After making a handful of strategic moves, you should be able to not only survive, but thrive, during the market volatility, financial advisers have told CNBC.
Selling stocks when you are upset about a marke downturn is the wrong strategy because you are trading based on your emotions and not financial facts, said Douglas Boneparth, president and founder of Bone Fide Wealth.
“Even if you’re proven to be right, you’re still going to have an extremely hard time getting back in,” Boneparth, a certified financial planner, said. “No one ever does that at the right time.”
Here are five safeguards from various advisers for times of market trouble:
- What goes up must come down. “A correction is not unexpected,” Boneparth said. “People need to remember that markets go up and down.” Bear markets tend to happen once every three years, according to Scott Hanson, CFP, founder and senior partner at Hanson McClain Advisors. “We haven’t had one in about 10 years,” Hanson said. “It’s certainly to be expected the market will be in a bear market.”

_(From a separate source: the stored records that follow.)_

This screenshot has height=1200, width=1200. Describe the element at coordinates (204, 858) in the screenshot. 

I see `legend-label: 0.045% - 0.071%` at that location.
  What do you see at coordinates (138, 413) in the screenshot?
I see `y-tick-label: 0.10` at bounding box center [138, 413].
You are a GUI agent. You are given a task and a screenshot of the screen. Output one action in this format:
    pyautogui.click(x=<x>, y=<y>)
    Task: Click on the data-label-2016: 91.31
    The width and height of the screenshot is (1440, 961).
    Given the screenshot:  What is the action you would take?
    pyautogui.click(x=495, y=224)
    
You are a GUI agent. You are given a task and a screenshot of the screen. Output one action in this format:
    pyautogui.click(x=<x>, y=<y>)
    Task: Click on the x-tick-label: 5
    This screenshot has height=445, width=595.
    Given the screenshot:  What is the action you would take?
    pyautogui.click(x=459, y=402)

- Shop for bargains. “When markets are low, the money you regularly invest buys more shares. That puts you in a position to do well when the markets recover,” CNBC explained.
- Revisit your strategy and your goals. “You shouldn’t stray from your financial plan just because you’ve seen a dip,” said financial adviser Roger Ma, CFP and founder at Lifelaidout. It is a good idea, however, to check every couple of months to make sure your actual assets are still within 5 percent of your target allocation, Ma said.

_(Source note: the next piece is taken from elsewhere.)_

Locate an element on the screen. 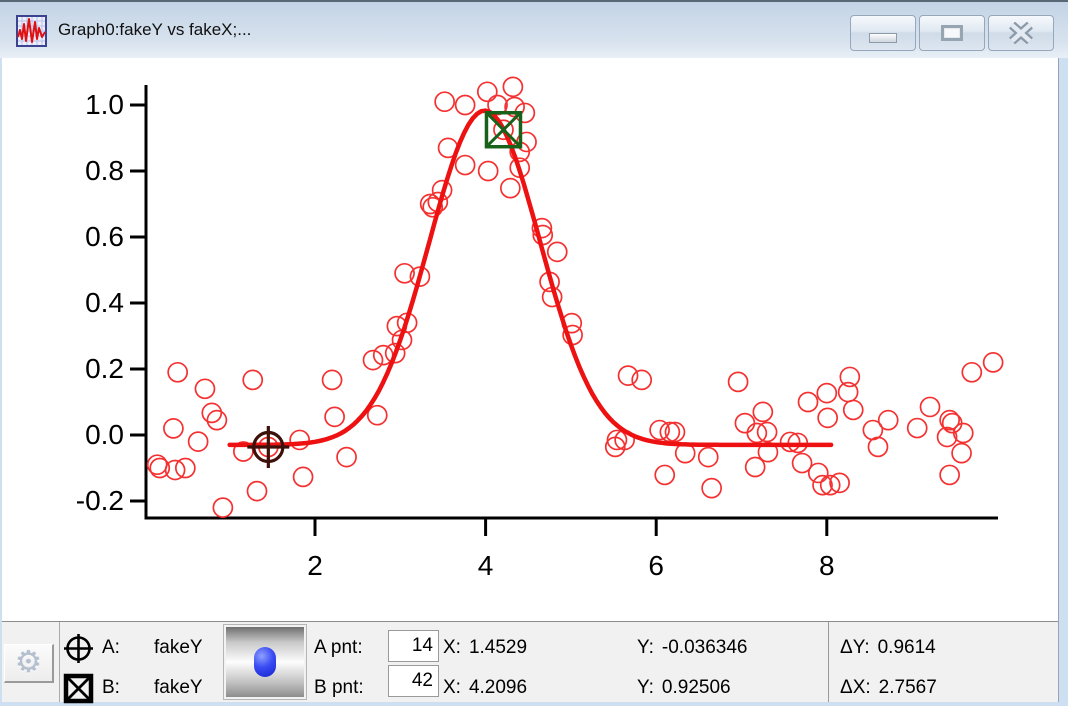 Image resolution: width=1068 pixels, height=706 pixels. cursor-slider-handle is located at coordinates (265, 662).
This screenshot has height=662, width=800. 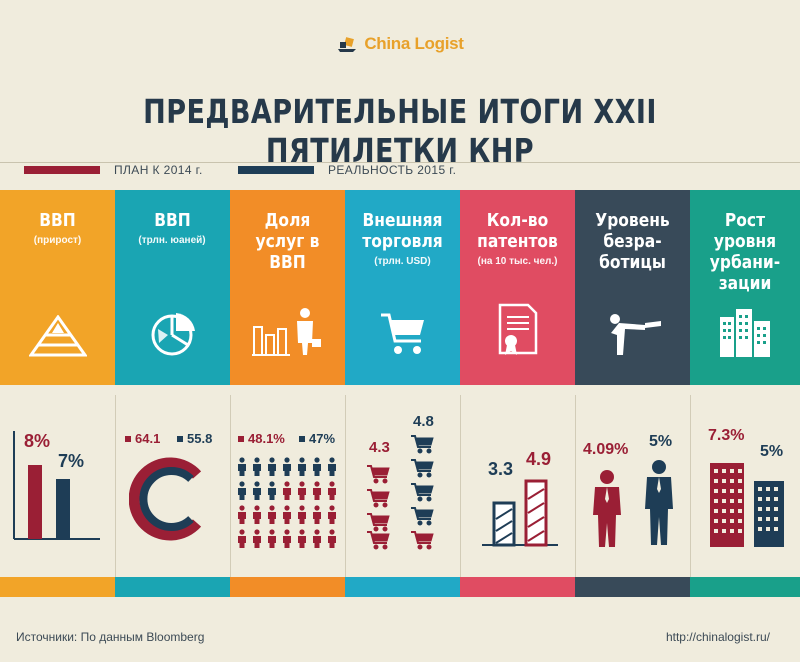 I want to click on urbanization-real: 5%, so click(x=772, y=452).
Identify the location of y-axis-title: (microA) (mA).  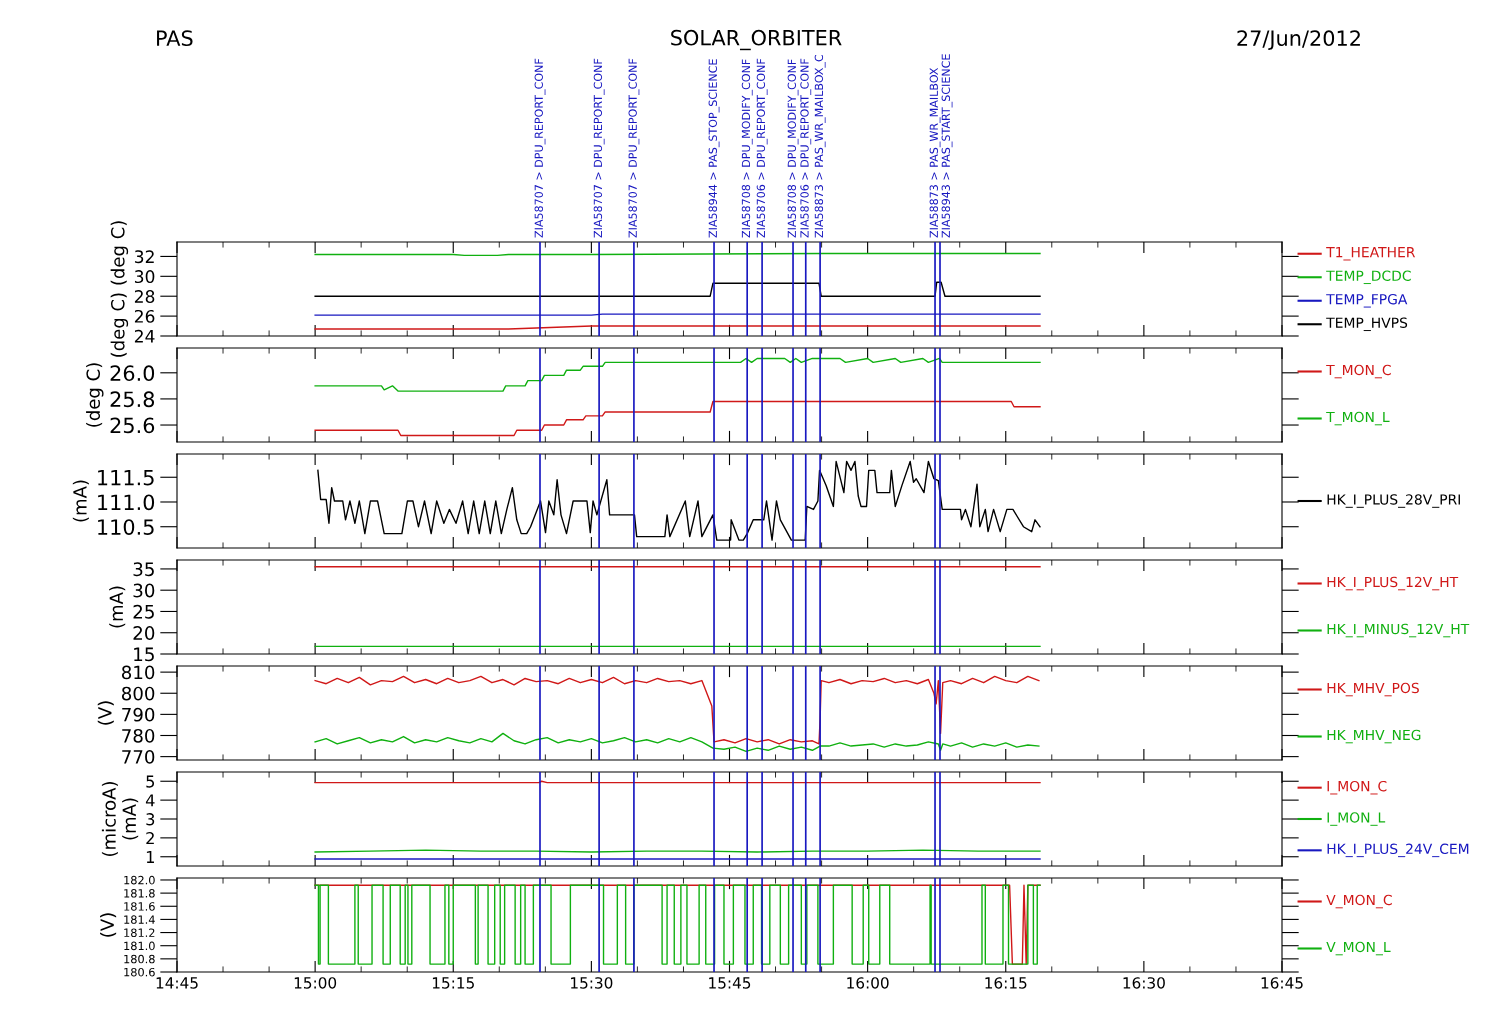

- Assess your risks. Make sure you are not overexposed to certain areas of the market, said Diahann Lassus, a CFP and president of Lassus Wherley.

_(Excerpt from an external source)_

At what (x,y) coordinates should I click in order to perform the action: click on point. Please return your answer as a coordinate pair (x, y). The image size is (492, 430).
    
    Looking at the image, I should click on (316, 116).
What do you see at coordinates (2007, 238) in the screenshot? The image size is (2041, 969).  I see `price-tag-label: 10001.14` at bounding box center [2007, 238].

- Keep some cash on hand. While you do not want to sell everything and go to cash, it is a good idea to make sure you have the cash on hand that you will need over the next six to 12 months.
None other than the commander-in-chief himself agrees with at least one piece of that advice.
President Donald Trump suggested that a recent swoon in U.S. stock markets is a buying opportunity for investors, even though many analysts blame his policies and Washington gridlock for the plunge.
“We have companies -- the greatest in the world, and they’re doing really well,” Trump told reporters at the White House on Tuesday, Bloomberg reported.
“They have record kinds of numbers. So I think it’s a tremendous opportunity to buy. Really a great opportunity to buy.”
Meanwhile, a long government budget fight and shutdown could make the markets even more volatile, economists are warning, as the showdown between President Donald Trump and Democrats over funding a border wall continues.
“What would be worrisome is if businesses start to lose confidence” in the federal government, Kathy Bostjancic, head U.S. financial market economist at Oxford Economics, told The Wall Street Journal.
“They’ll pull back on hiring, and investment, and it’ll become a self-fulfilling prophecy, where negativity in the stock market turns to negativity in the [broader] economy.”
The shutdown has left some 800,000 workers either on furlough or working without pay, but the initial effects have been deemed as small, with the shutdown falling on two weekend days and two federal holidays.